■ **Task goal**
Which lines in the rows below contain the word "width"? Copy out each of them, matching case exactly.

■ **Record list**
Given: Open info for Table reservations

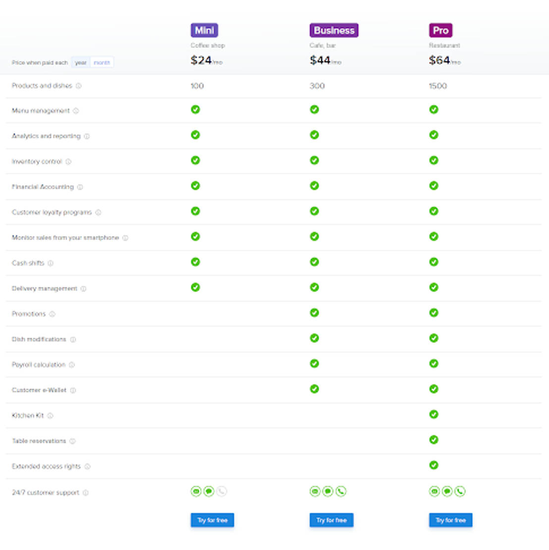Looking at the screenshot, I should click(x=72, y=441).
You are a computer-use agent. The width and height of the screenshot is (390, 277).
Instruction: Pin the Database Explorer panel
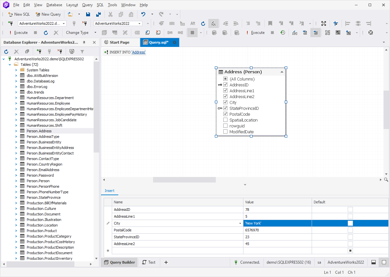[84, 42]

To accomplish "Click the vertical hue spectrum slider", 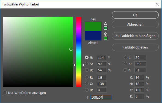I will (79, 52).
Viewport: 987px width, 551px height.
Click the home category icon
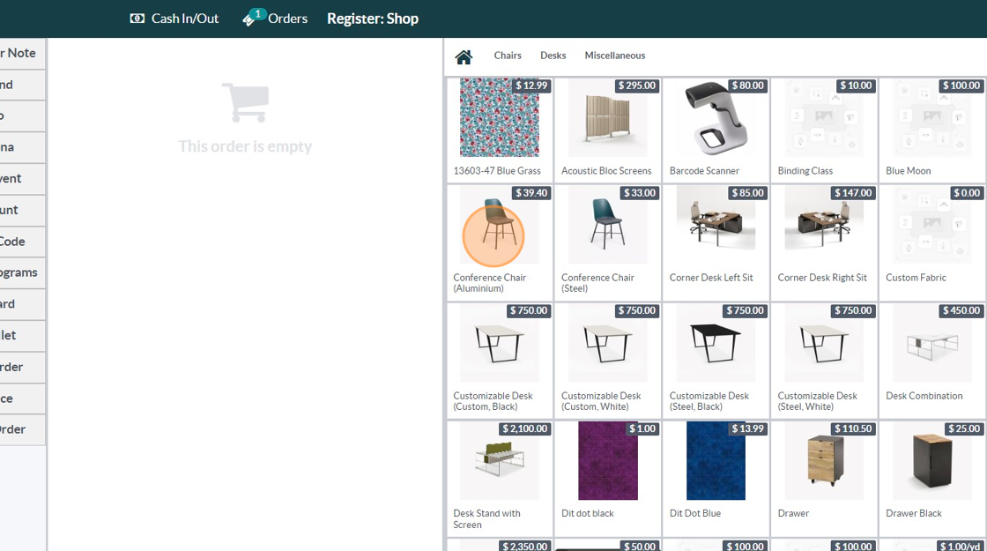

■ **Exercise output**
You are a computer-use agent. The width and height of the screenshot is (390, 277).
Viewport: 987px width, 551px height.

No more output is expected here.